ANISTIA: UMA VIAGEM NO TEMPO ENTRE 1979 E 2025 - QUANDO O PERDÃO VIRA ARMA NA MÃO DA CONVENIÊNCIA
POR TIAGO HÉLCIAS
A Memória é Curta, Mas o Arquivo é Vasto
Ah, a anistia! Essa palavrinha mágica que, dependendo da década, pode soar como um hino à liberdade ou como um tapa na cara da justiça.
No Brasil, o termo carrega uma carga histórica monumental. Em 1979, marcou a transição da ditadura militar para a abertura política; em 2025, volta aos holofotes como um fantasma incômodo nas discussões sobre os atos de 8 de janeiro de 2023.
O que proponho aqui é uma viagem no tempo: de um lado, a Lei da Anistia de 1979, o “grande perdão” que libertou presos políticos, trouxe exilados de volta e blindou militares de responsabilização; do outro, o debate atual, em que setores clamam por uma nova anistia para os envolvidos na “tentativa de golpe” contra as instituições democráticas. No meio, Lula, o camaleão da política brasileira, que já vestiu a camiseta “Anistia Já” e hoje ergue a bandeira do “Sem Perdão”.

===============

LISTA DE TAREFAS -
• a. Você pode reproduzir o trecho do texto sobre a anistia que vai de "No Brasil, o" até "janeiro de 2023.", inclusive?
• b. Como fica em inglês esta frase do texto sobre a anistia: "No Brasil, o termo carrega uma carga histórica monumental."?

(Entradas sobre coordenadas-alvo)
===============

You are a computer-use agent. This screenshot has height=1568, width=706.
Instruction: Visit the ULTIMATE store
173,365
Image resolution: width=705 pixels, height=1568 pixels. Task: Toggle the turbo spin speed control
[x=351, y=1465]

===============

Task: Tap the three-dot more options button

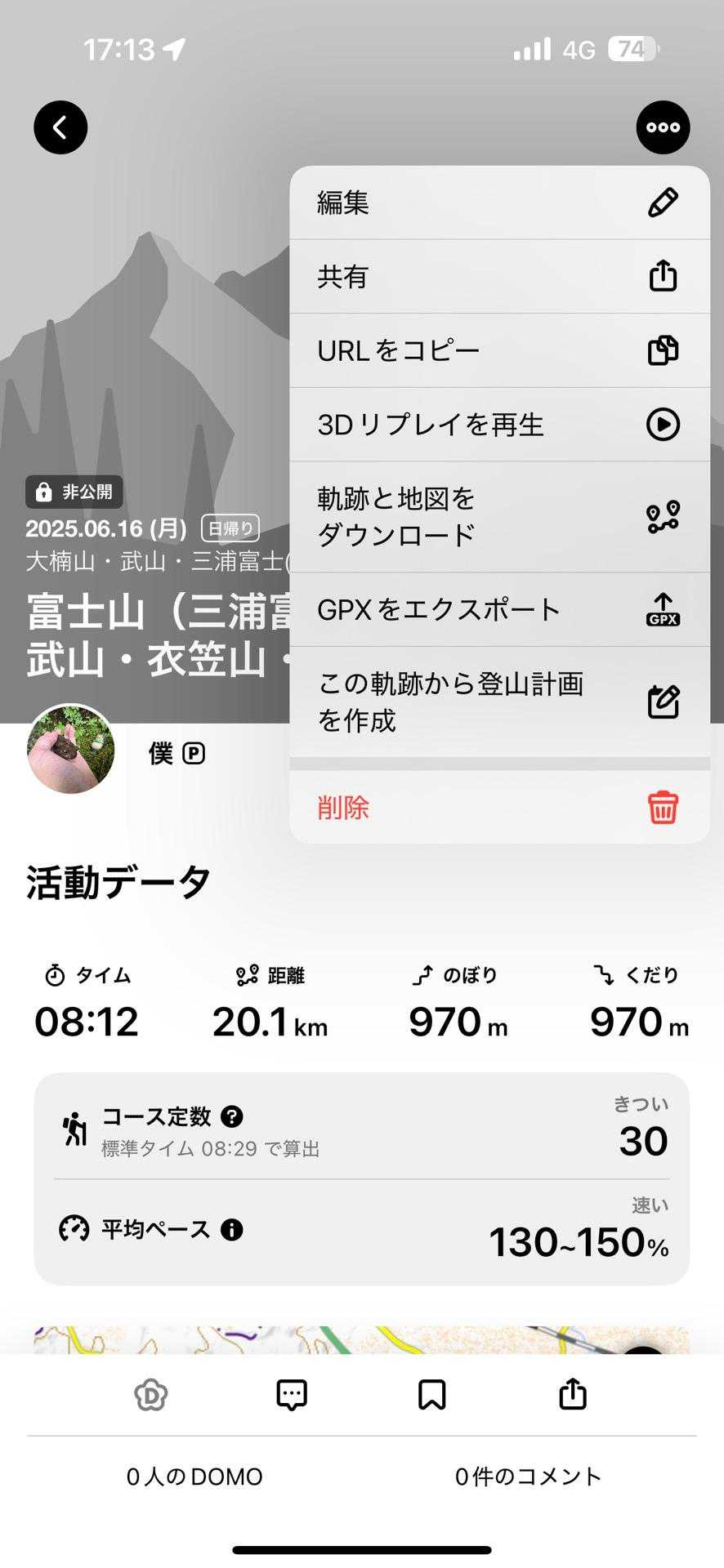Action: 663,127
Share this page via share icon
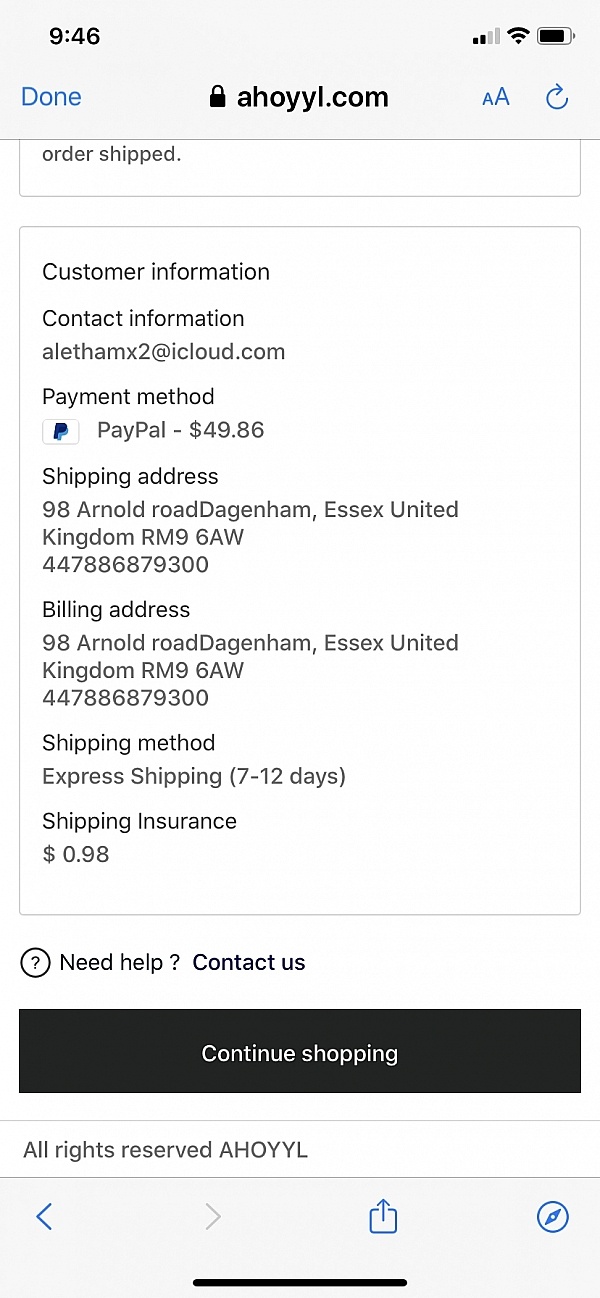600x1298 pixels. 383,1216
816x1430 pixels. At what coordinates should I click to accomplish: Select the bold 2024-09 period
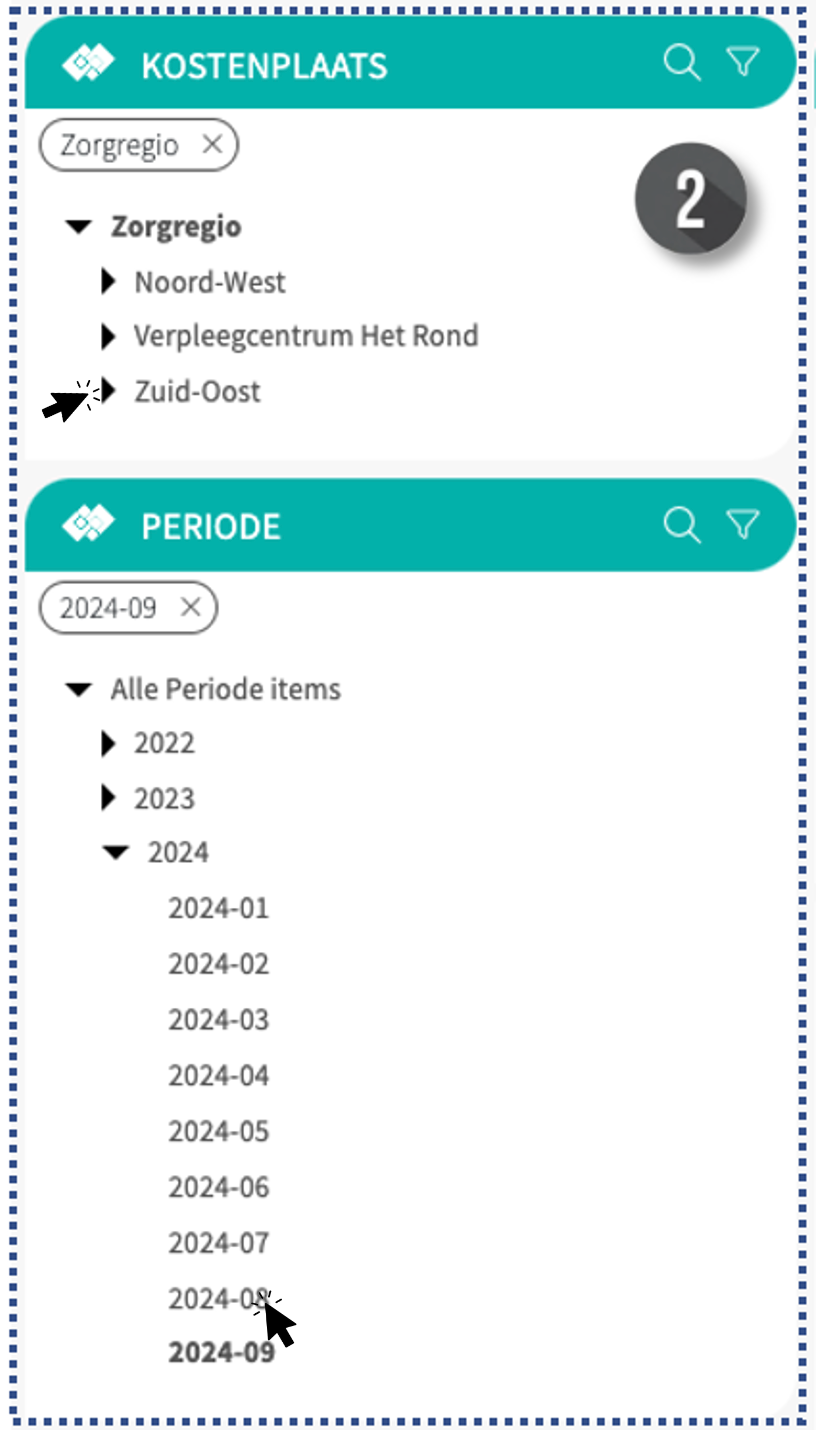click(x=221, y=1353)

===============

RESPOSTAS DAS TAREFAS -
• a.
No Brasil, o termo carrega uma carga histórica monumental. Em 1979, marcou a transição da ditadura militar para a abertura política; em 2025, volta aos holofotes como um fantasma incômodo nas discussões sobre os atos de 8 de janeiro de 2023.

• b. In Brazil, the term carries a monumental historical weight.